Leonard later clarified that only future Mud Bog Festivals and other special events and concerts could potentially go until, or slightly past, 11 p.m.

Leonard explained that some of the new events would include church activities, outdoor weddings and snow and sledding activities during the winter months. She said there had also been interest in starting a “Motorella” competition, which is a cancer fundraiser featuring a female athletic obstacle course. “No noise to worry about on that – it’s completely an afternoon event,” Leonard said.

Additionally, Leonard reported there had been some interest in constructing a concession stand to serve drinks and snacks on the site during events. Leonard said hosting the Mud Bog Festival had prepared her and other volunteers for several potential scenarios that may occur during future events, pointing out that unanticipated rain had been a problem.

Leonard also reported numbers for the large turnout for the first Mud Bog event, with up to 23 tent campers and nine camper spaces filled for the weekend. Attendance reached 275 Friday night, 375 during the day Saturday, and 550 to 575 for a Saturday night concert, according to Leonard. She based those figures on the number of admission wrist bands distributed, and did not account for children, who were admitted free.

In her closing comments, Leonard said one day she hoped the property would become known as “Carico Memorial Park.”

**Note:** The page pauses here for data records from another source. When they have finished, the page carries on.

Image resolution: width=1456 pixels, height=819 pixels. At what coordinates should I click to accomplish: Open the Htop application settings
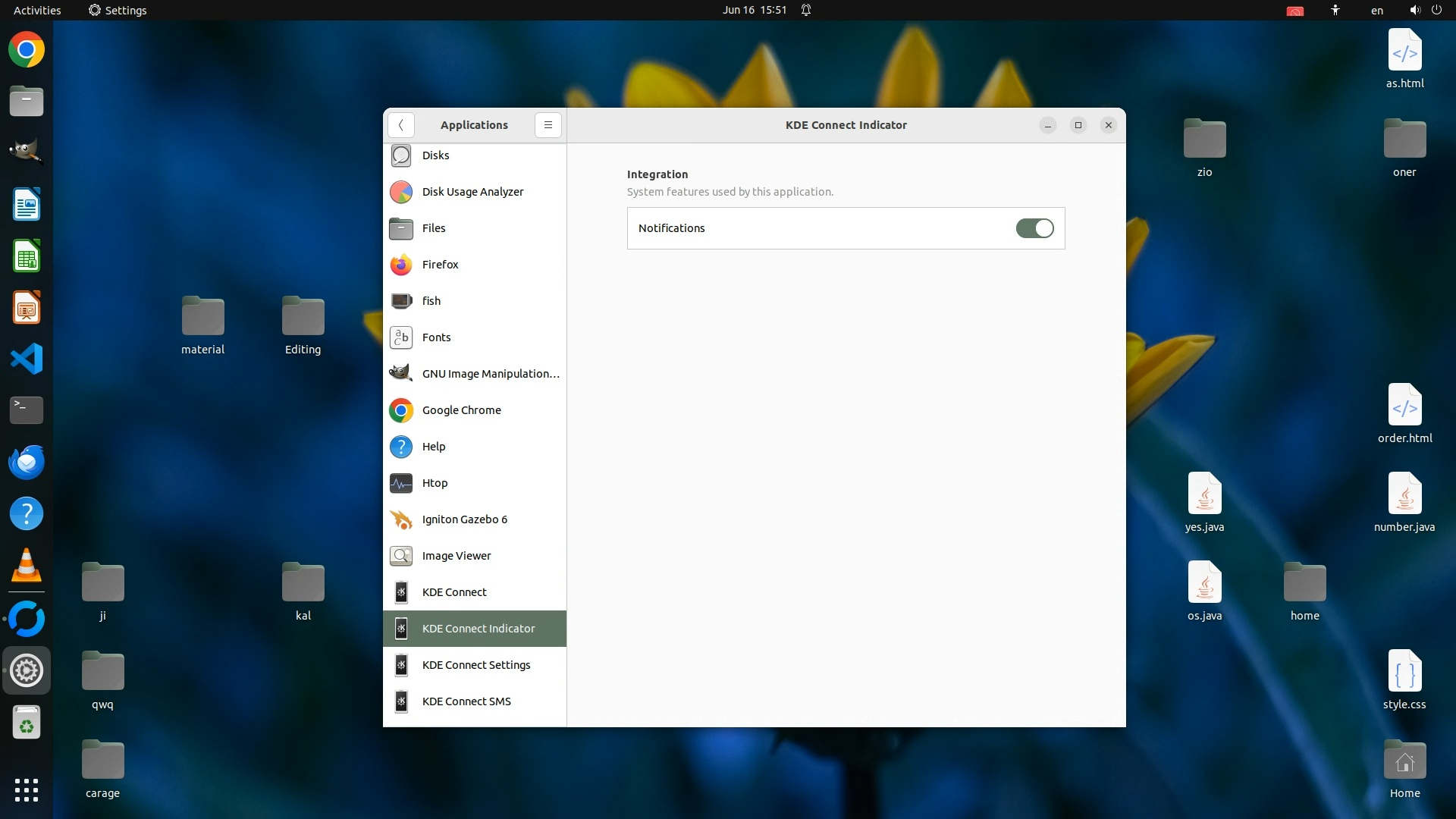pyautogui.click(x=435, y=483)
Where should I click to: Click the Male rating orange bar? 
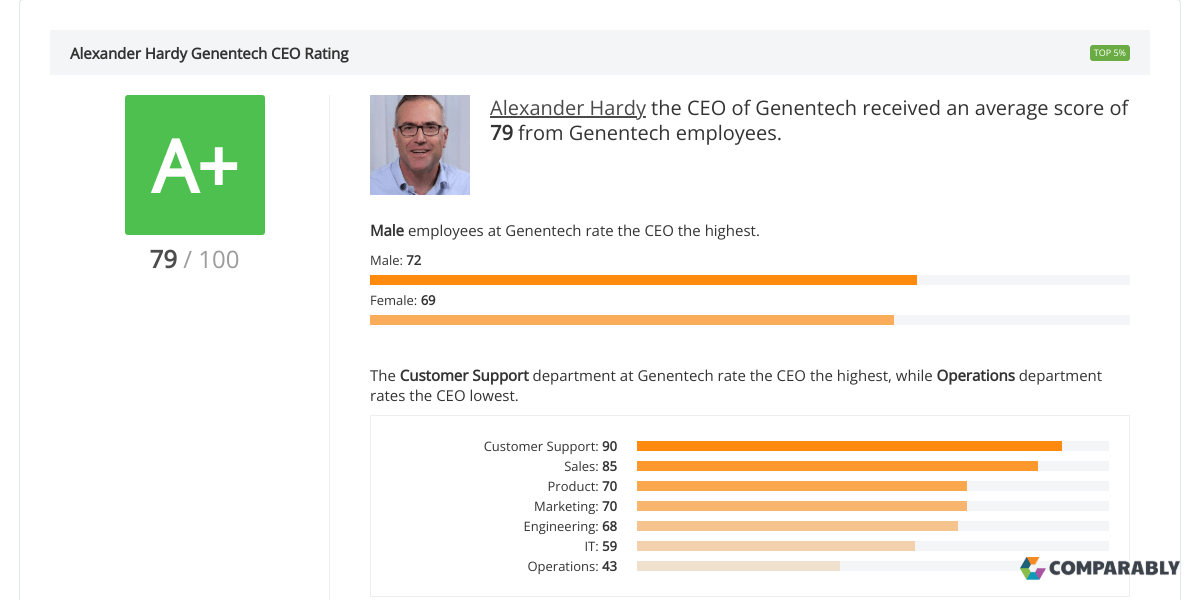point(643,280)
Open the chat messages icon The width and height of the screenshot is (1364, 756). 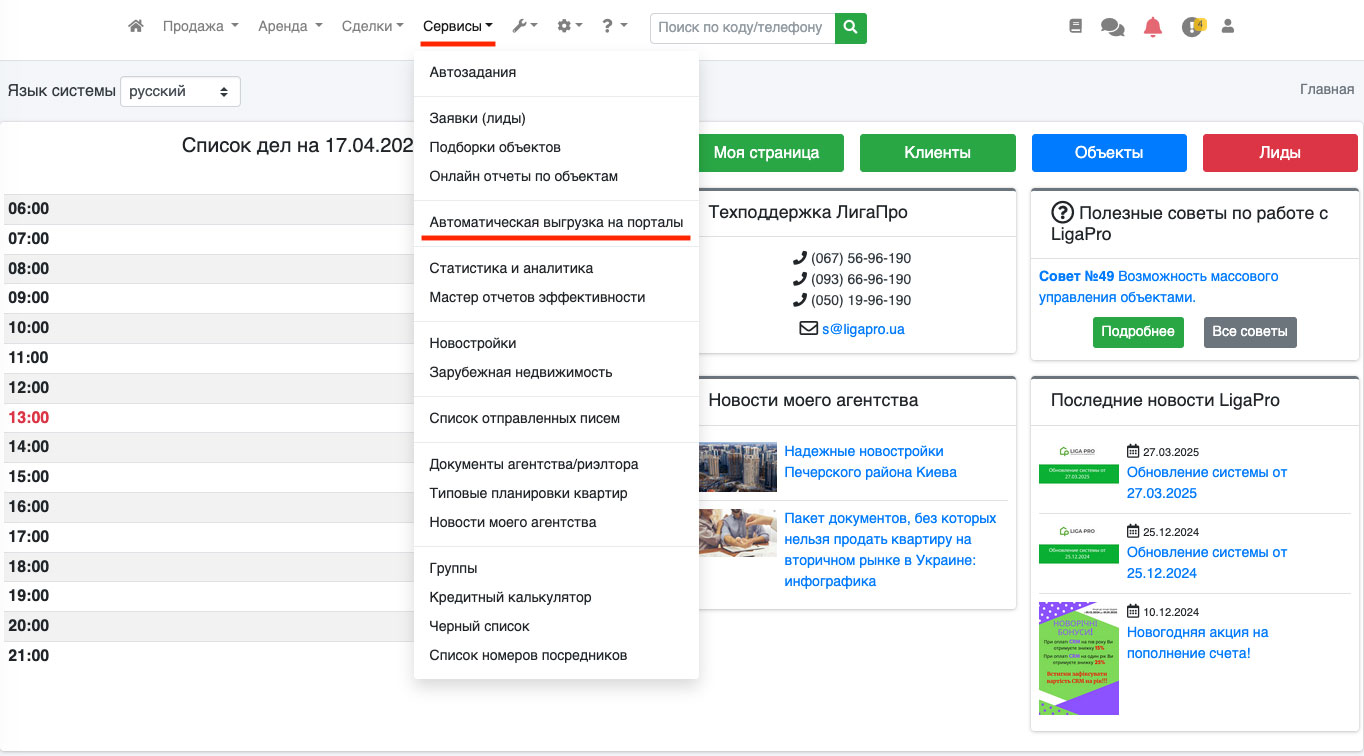click(1112, 28)
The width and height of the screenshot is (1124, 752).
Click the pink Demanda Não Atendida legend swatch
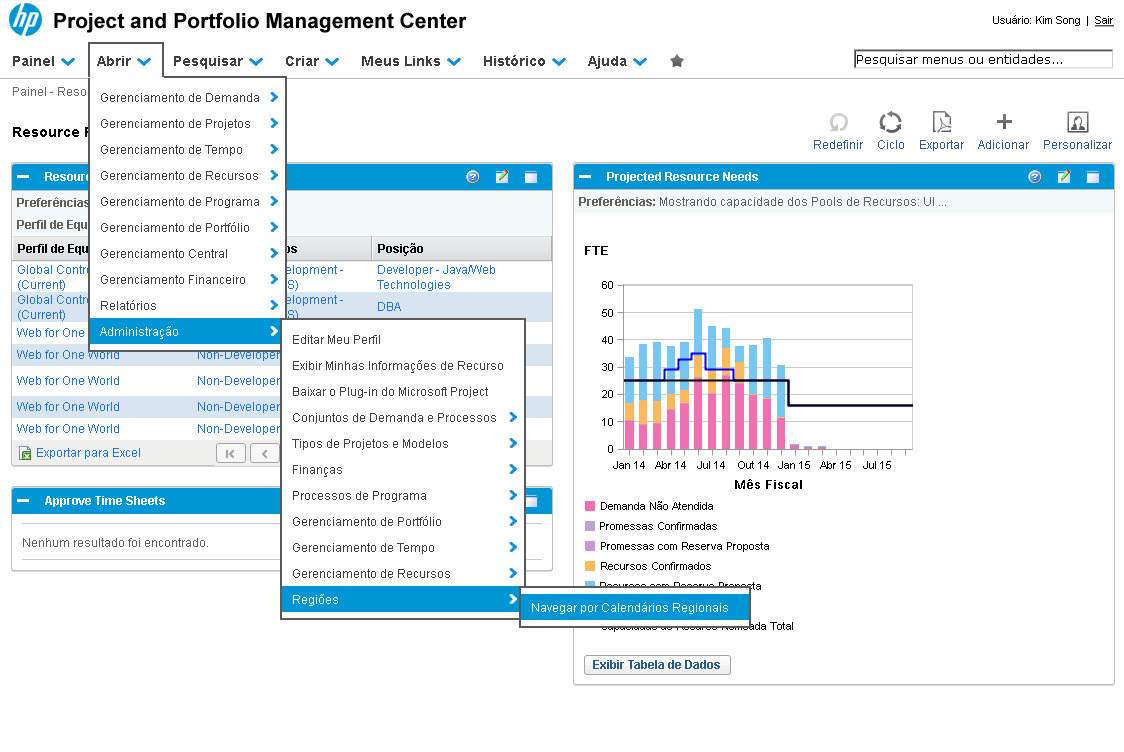point(590,506)
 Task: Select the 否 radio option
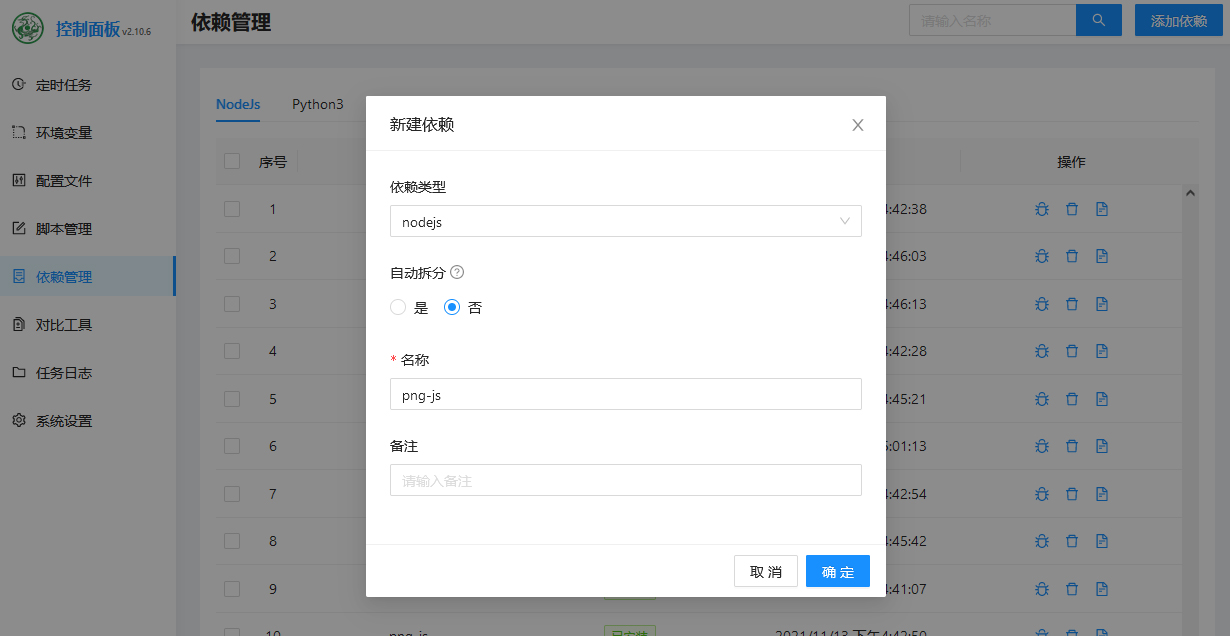pyautogui.click(x=452, y=308)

The commission opened a public hearing following Leonard’s presentation, but since no one spoke, the focus shifted back to members of the commission to make a decision.

“I think they have produced a ‘park’ and an event that is conducive to exploring new efforts for recreation and tourist activity that has not been destructive [to the land],” said Bartlett, who opened discussion leading up to the vote. “If 550 people were there, this means we have a new enterprise, a new effort, that I personally hope will grow.”

Bartlett continued by praising Leonard and other festival organizers by saying he was “amazed” at their work to clean up following the Mud Bog Festival.

“I personally feel that we have an obligation to advance our community and the endeavors of the people in our community and to assist any business that we can,” he said. “I see it as an innovative effort to create tourism and business in a park.”

Following Bartlett’s comments, Dr. Palmer Fant motioned that the commission approve the permit to allow for future events on the property. After a second, the commission voted unanimously in favor of approving the permit.

Improving the Floodplain Ordinance

Also at the meeting, the commission discussed new approaches to enforcing the county’s floodplain ordinance and improving community awareness of the laws in the document. Holeton said she had placed signs at entrances to designated shoreline recreation district areas and used funds from a Department of Conservation and Recreation grant to mail out 1,350 letters to owners of properties in those districts.

She received “about 20 calls a day” from citizens and property owners who were grateful for the notice and information about floodplain safety.